“When it comes to defending America from the Chinese Communist Party, Sacramento and Bismarck are no less a locus of competition than Shanghai and Beijing,” China Tech Threat principal and retired U.S. Army Major General James “Spider” Marks wrote in a recent Newsweek op-ed. The column focused on China Tech Threat’s new report that details hundreds of millions of dollars in U.S. state government purchases of Chinese-owned and operated Lexmark and Lenovo equipment, which have been banned or restricted from U.S. military and national security networks.

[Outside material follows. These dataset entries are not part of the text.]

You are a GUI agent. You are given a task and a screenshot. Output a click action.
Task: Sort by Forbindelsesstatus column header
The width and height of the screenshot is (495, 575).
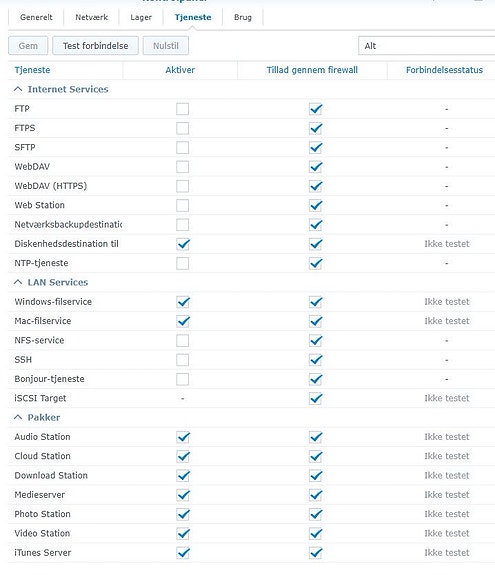pyautogui.click(x=444, y=70)
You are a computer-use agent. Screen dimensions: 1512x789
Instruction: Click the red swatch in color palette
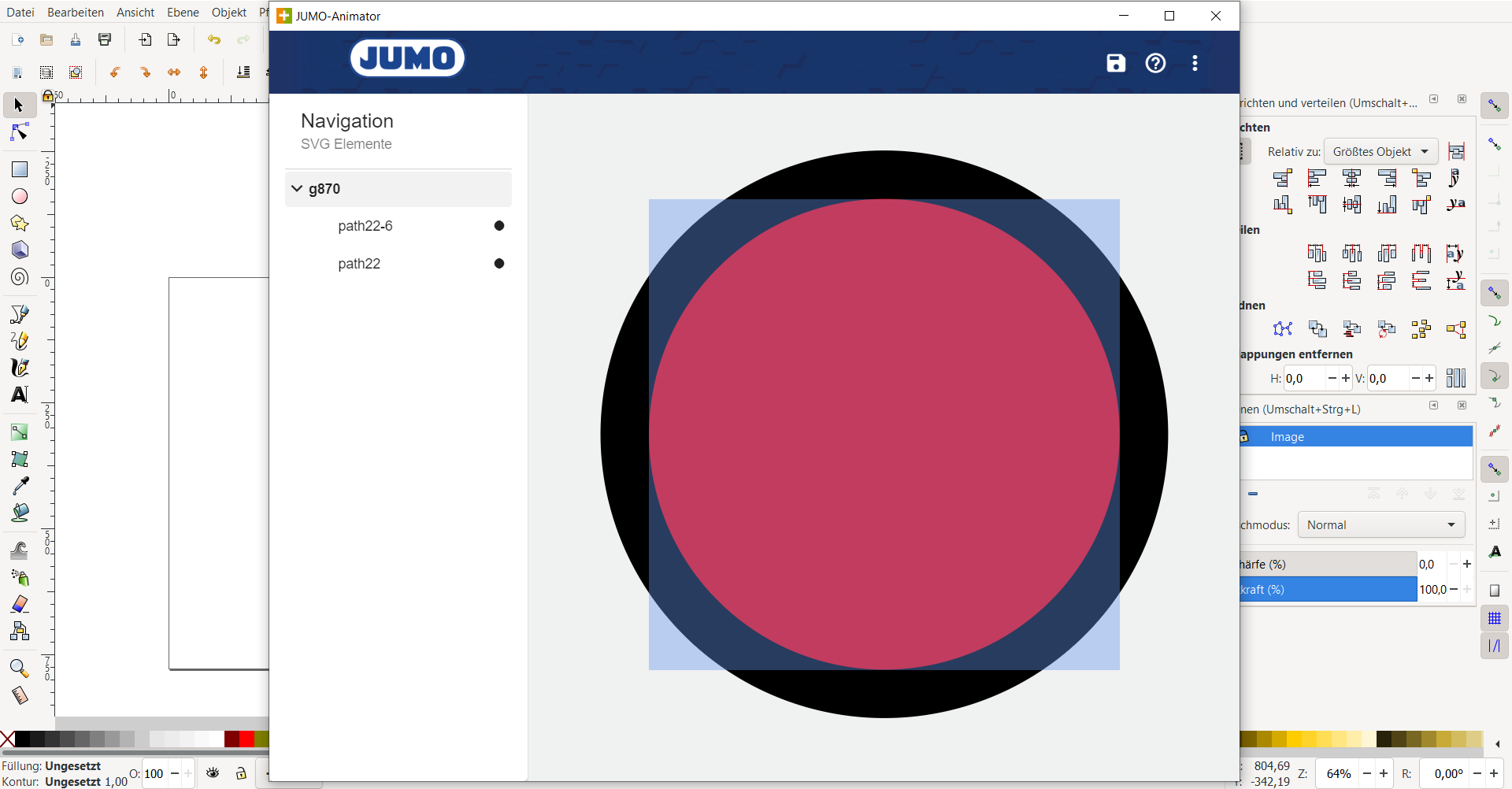point(246,739)
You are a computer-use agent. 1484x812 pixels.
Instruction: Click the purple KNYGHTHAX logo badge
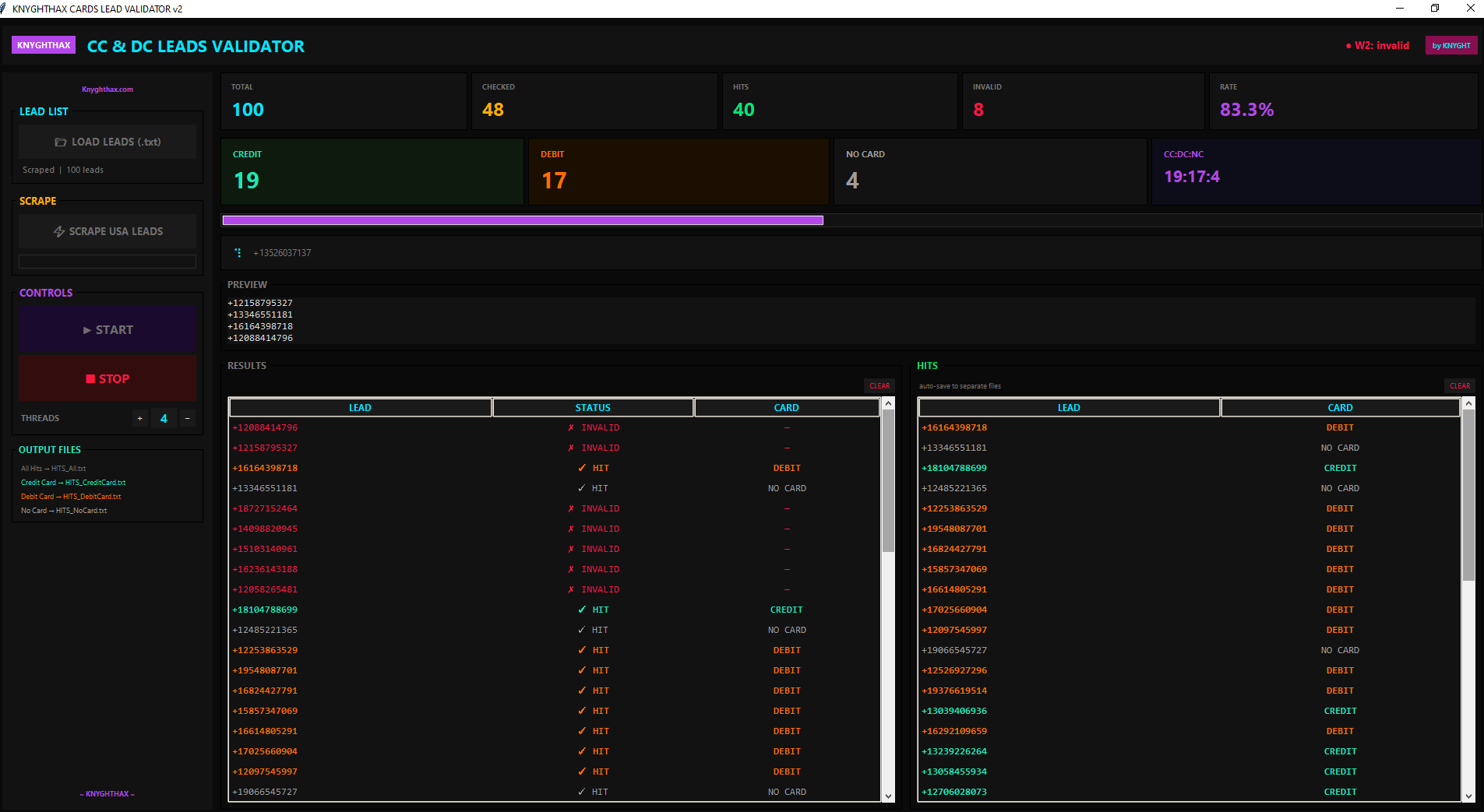pyautogui.click(x=44, y=45)
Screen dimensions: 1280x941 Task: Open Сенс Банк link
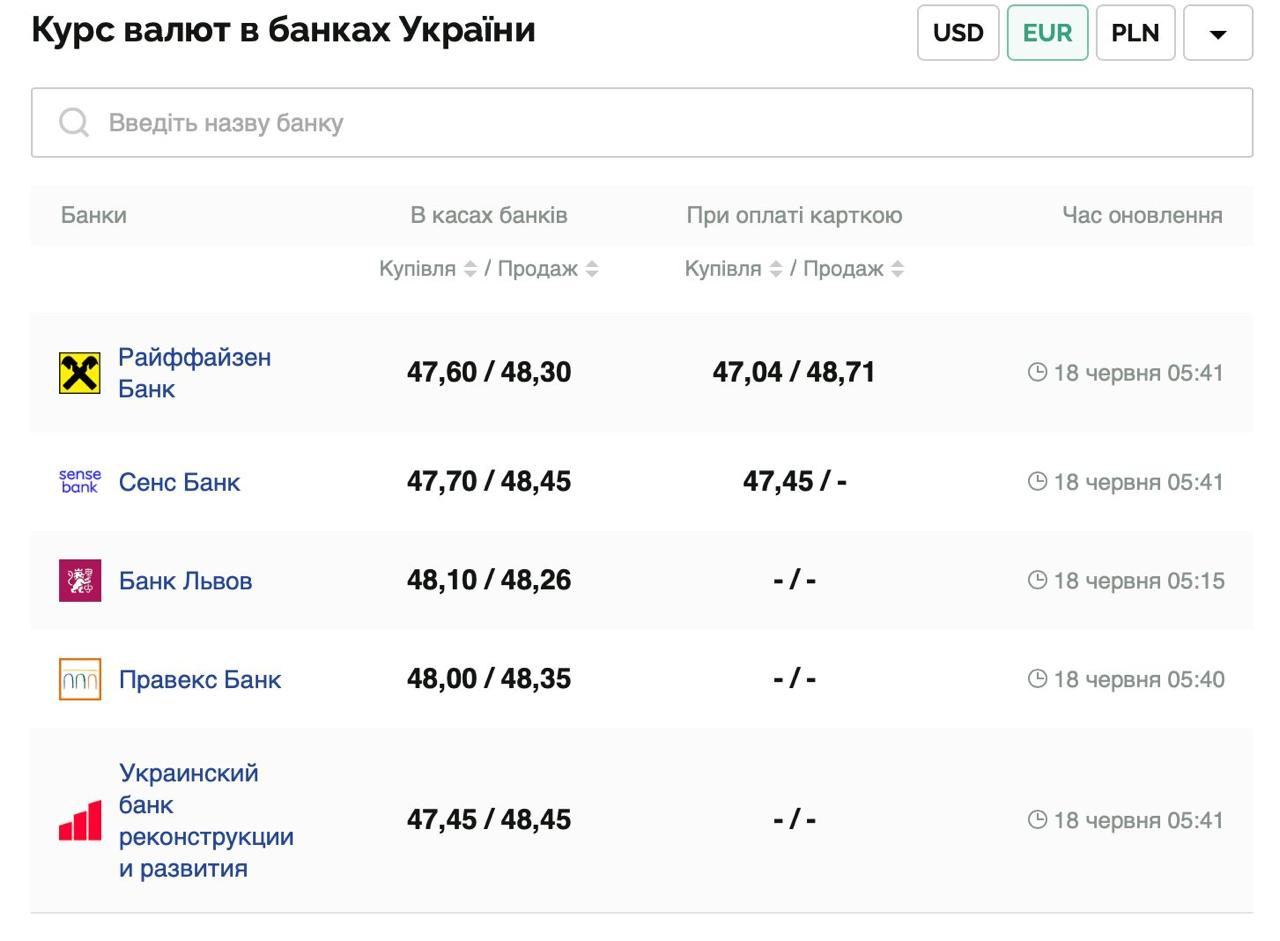[179, 482]
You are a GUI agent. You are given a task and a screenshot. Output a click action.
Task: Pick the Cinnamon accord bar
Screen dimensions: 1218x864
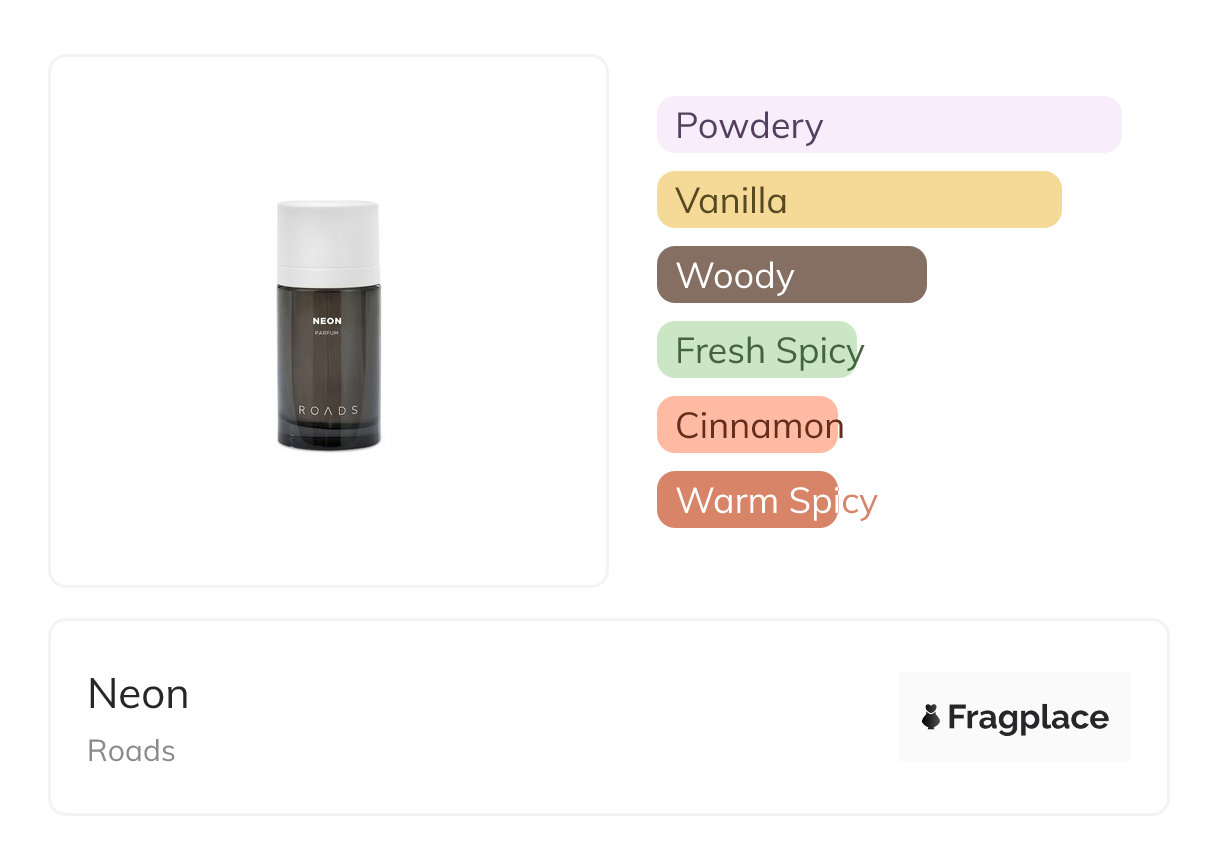click(747, 425)
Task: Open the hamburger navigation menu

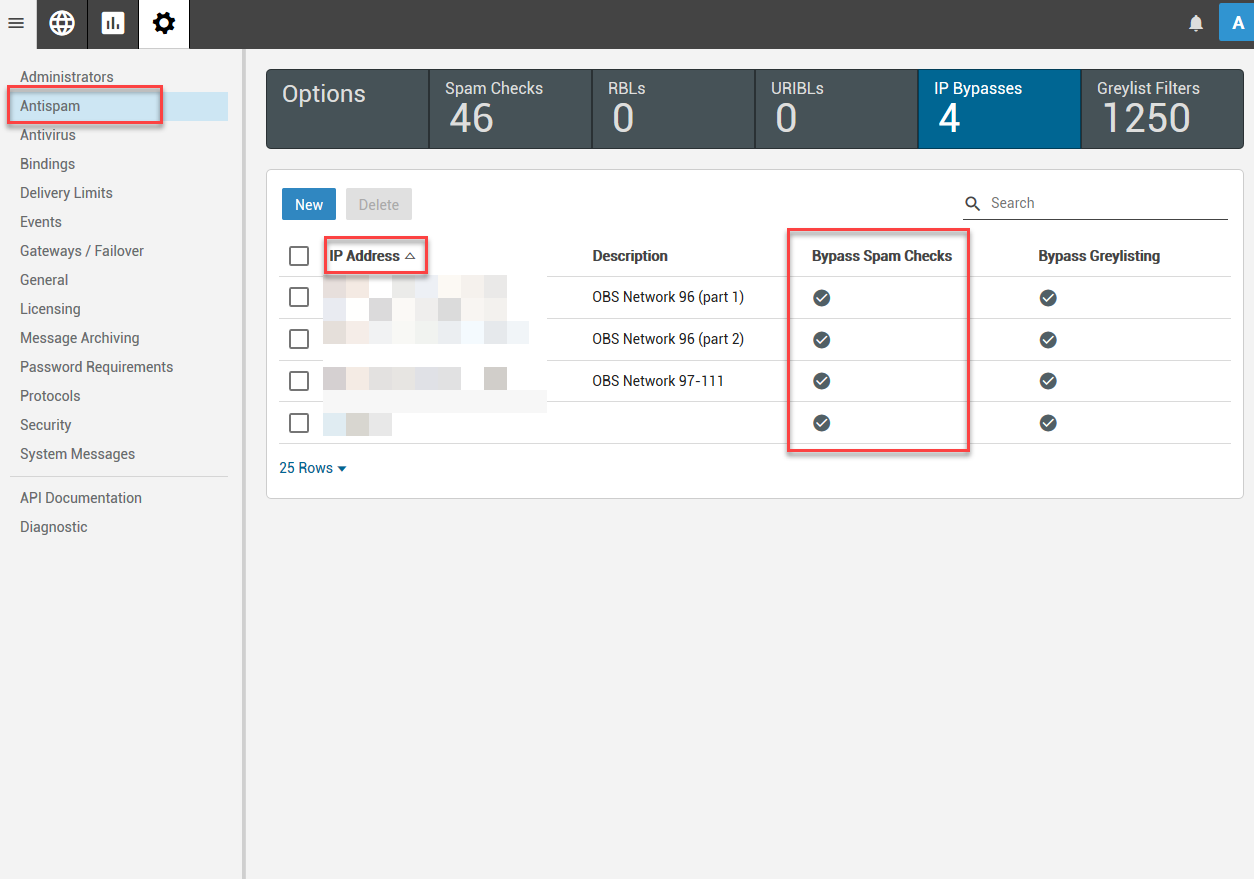Action: (x=16, y=23)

For more on China Tech Threat’s new report, check out the Axios coverage which cited the report’s finding that as of March 2020, “only one U.S. state restricted contracts with Chinese-owned or operated tech manufacturers. Today five states have laws or restrictions governing state contracts, with 11 additional states currently considering legislation as of this writing.” In a blog for the Coalition for a Prosperous America, Kenneth Rapoza writes: in a thorough review: “An increasing number of U.S. states are banning China technology brands from government offices – whether that’s a Lenovo laptop, TikTok on government-issued phones or Motorola, now owned by a Chinese company.”
And Dr. Roslyn Layton’s latest Forbes column, U.S. States Reconsider $230M On Restricted Lexmark, Lenovo Products, highlights the report to remind why Americans “shouldn’t be distracted by a single high-profile incident of Chinese espionage – there is a far more prevalent threat persisting right now which is completely legal under most state laws.”
Dr. Layton also points to the emerging trend of state laws to stop these threats writing, “Thankfully, some states have begun to recognize the threat and take action. Comprehensive actions in Georgia (S.B. 346) and Florida (Executive Order 22-216) last year have kickstarted momentum for states to stop Chinese companies from participating in state contracts.”